Common Ear Infections in Dogs and How to Treat Them

There are 3 types of dog ear infections to watch out for:

  1. Otitis Externa: infection and inflammation to the outside of the ear
  2. Otitis Media inflammation affecting the middle ear canal
  3. Otitis Interna: an inflammatory disease in the inner ear.

Outside ear infections are the most common for pets but can turn into inner ear infections that cause extreme pain, hearing damage, and even deafness in one or both ears. Treatment depends on the cause and type of ear infection but varies from:

  • Cleaning a dog’s ears at home
  • Administering vet-approved antibiotics or medications
  • Addressing any underlying allergies
  • Removing debris from the ear
  • Using a clinically approved dog ear cleaning solution

Signs That Your Dog Needs Their Ears Cleaned or Treated

Canine ear infections do not show symptoms right away. Incorporate ear cleaning in your dog’s care routine or seek medical options if you notice any of these signs or symptoms:

  • Frequent scratching at the ears.
  • Shedding of ear wax.
  • Unpleasant odors in or around the ears.
  • Brown or yellowish discharge coming out of the ear.
  • Visible ear redness or swelling.
  • Head shaking.
  • Dropping or sagging ears.
  • Noticeable inflammation or puffiness in the ear canal.
  • Whining or whimpering when touching the ears.
  • Ear crusts or scarring.

Do I Need to Use a Dog Ear Cleaner?

We highly recommend using a veterinarian-approved dog ear cleaner for the best pet ear care. Certain cleaners have harsh ingredients like alcohol or hydrogen peroxide that cause burning, irritation, and discomfort to your dog’s ear. Dog ear cleaners with antifungal and antibacterial properties effectively disinfect debris and clear out the canal. To find the best ear cleaner for your pet, research companies with a long-standing reputation for pet care or speak to your veterinarian.

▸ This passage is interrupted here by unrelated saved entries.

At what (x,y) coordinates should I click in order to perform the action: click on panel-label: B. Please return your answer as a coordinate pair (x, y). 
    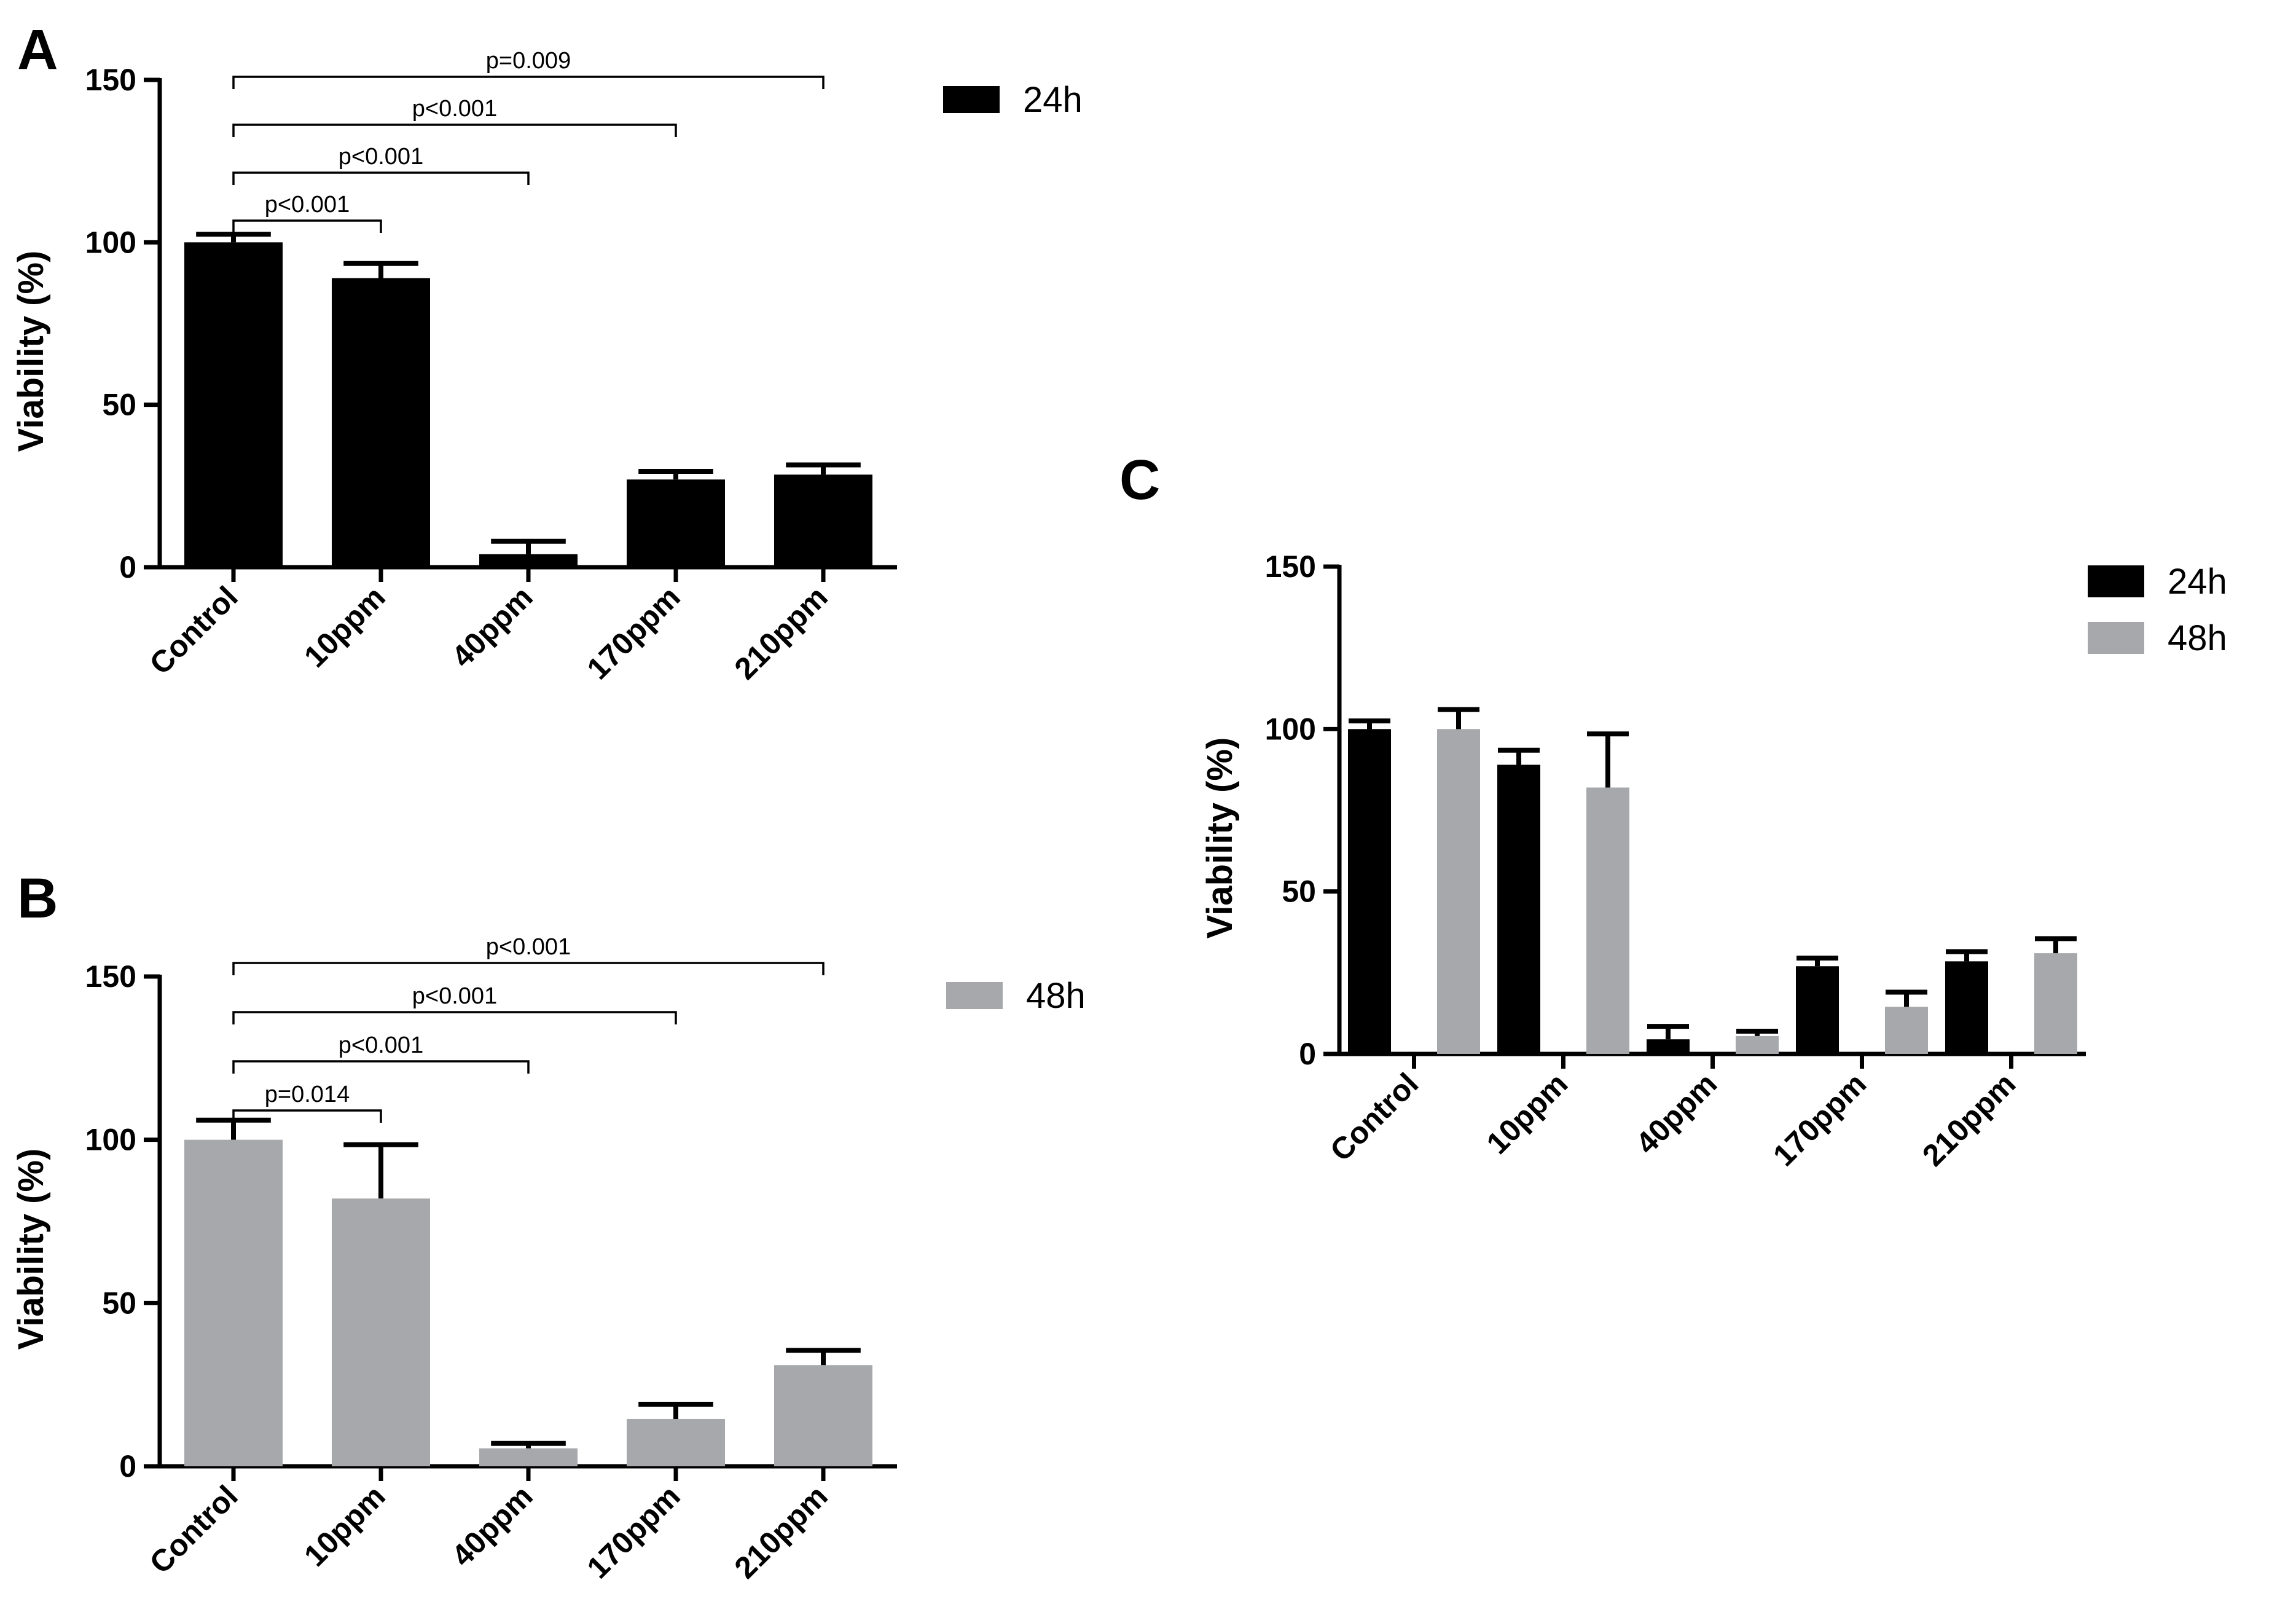
    Looking at the image, I should click on (38, 899).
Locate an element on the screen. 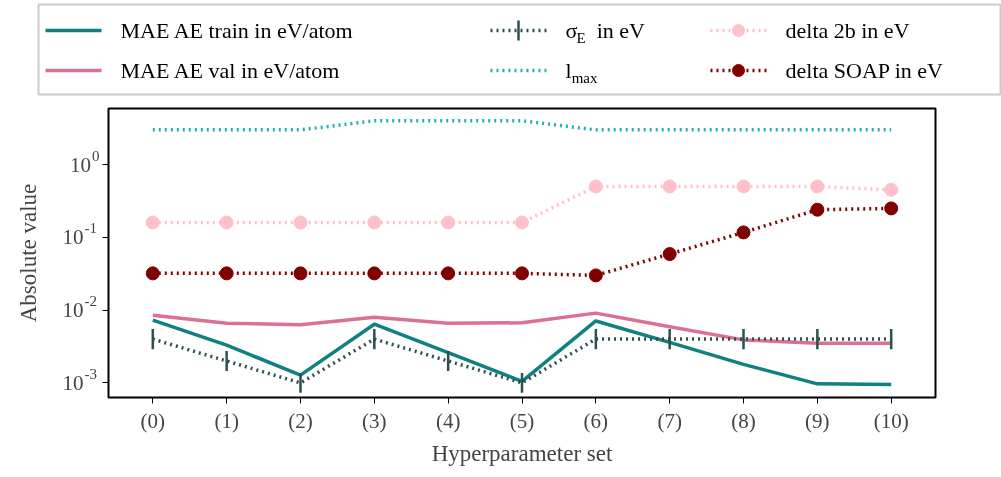 This screenshot has height=477, width=1001. legend-label: MAE AE val in eV/atom is located at coordinates (230, 70).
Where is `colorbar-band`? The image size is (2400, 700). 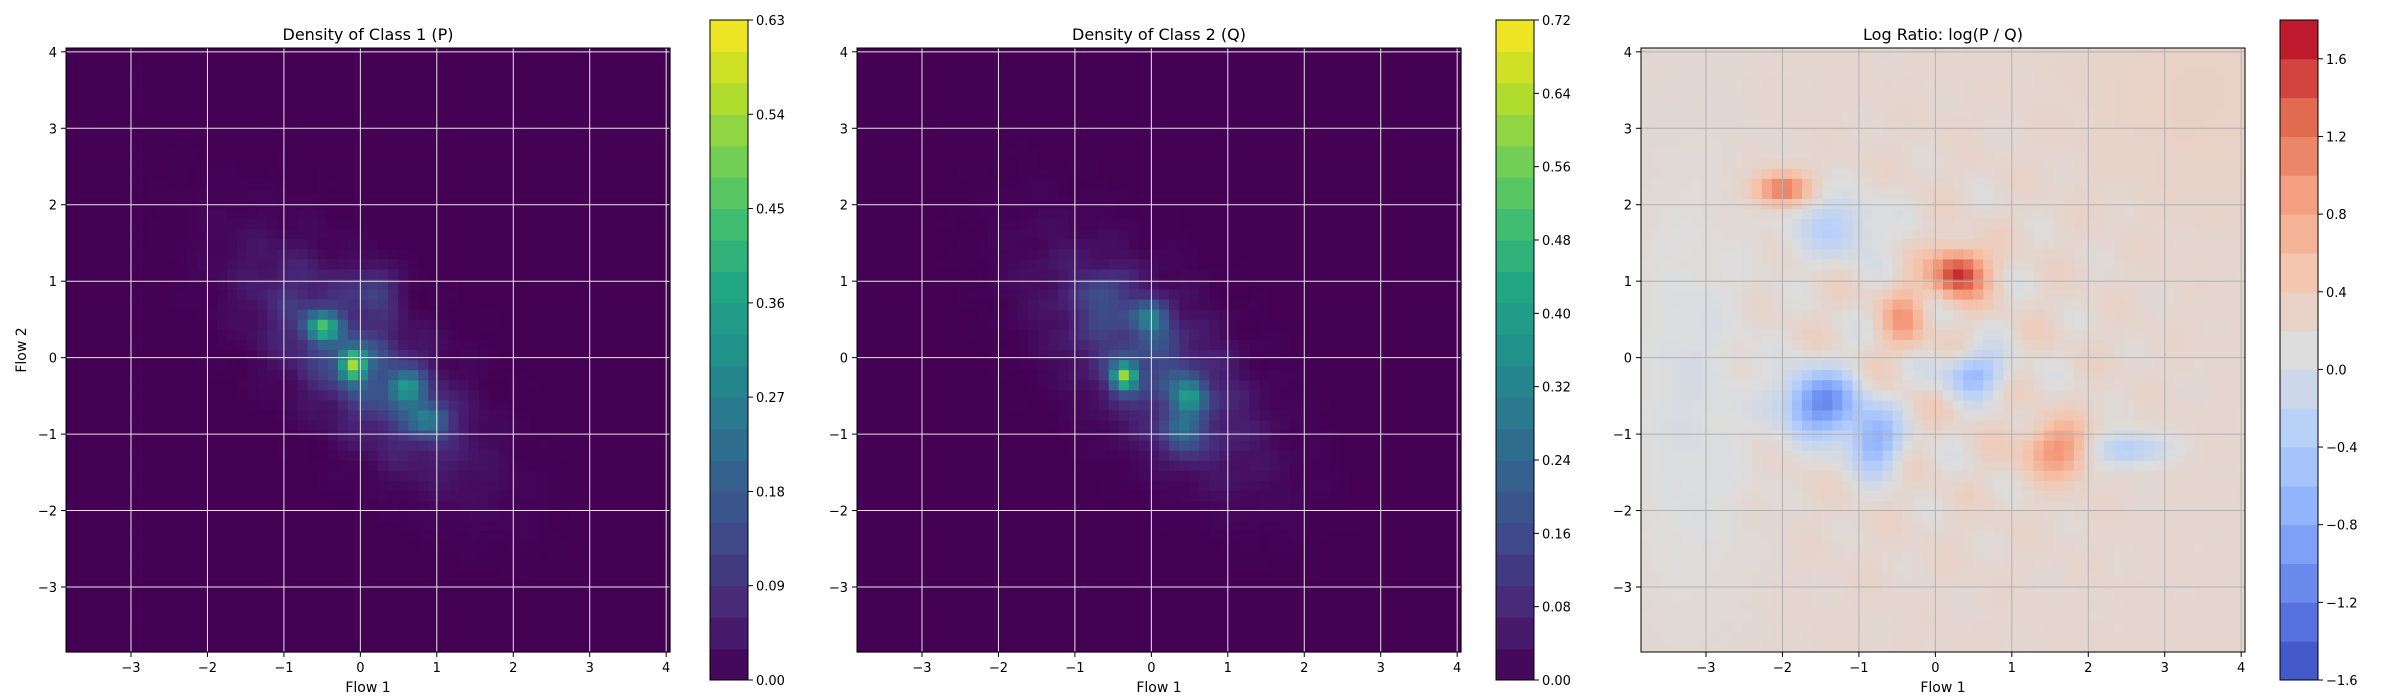
colorbar-band is located at coordinates (729, 444).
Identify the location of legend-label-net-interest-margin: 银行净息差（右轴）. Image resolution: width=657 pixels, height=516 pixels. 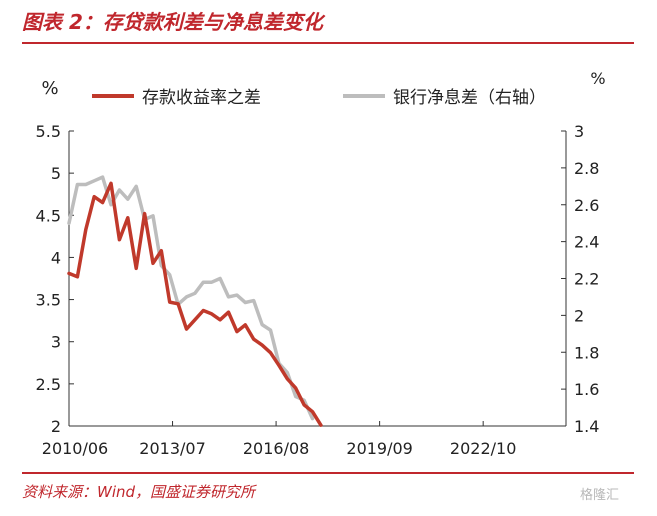
(470, 98).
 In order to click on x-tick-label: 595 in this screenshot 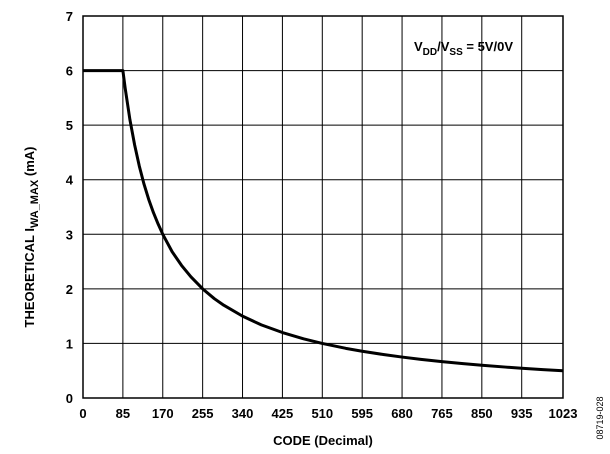, I will do `click(362, 414)`.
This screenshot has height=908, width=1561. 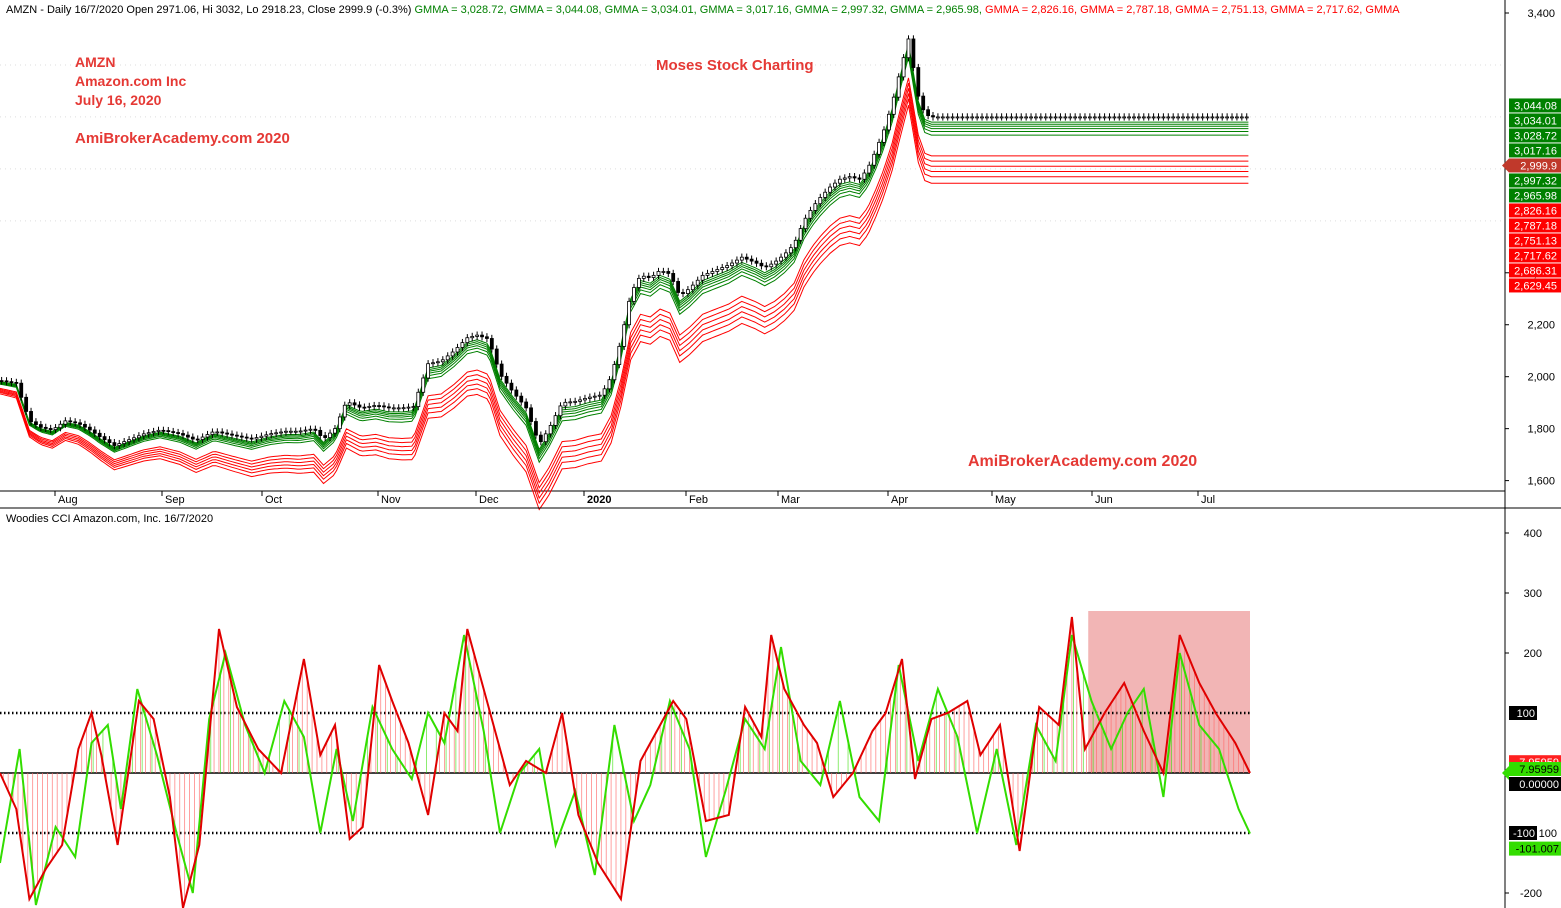 What do you see at coordinates (900, 500) in the screenshot?
I see `date-label: Apr` at bounding box center [900, 500].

Are You Supposed to Clean Your Dog’s Ears Out?

The short answer is absolutely! Most dogs have an L-shaped ear design, making it easy for bacteria and dirt to collect. You do not have to clean a dog’s ears every day, but be aware of removing any excess water, wax, or debris if they enjoy swimming, rolling around in the grass or dirt, or playing outdoors. The best solution is getting your dog on a skincare/ear cleaning routine that works for both of you.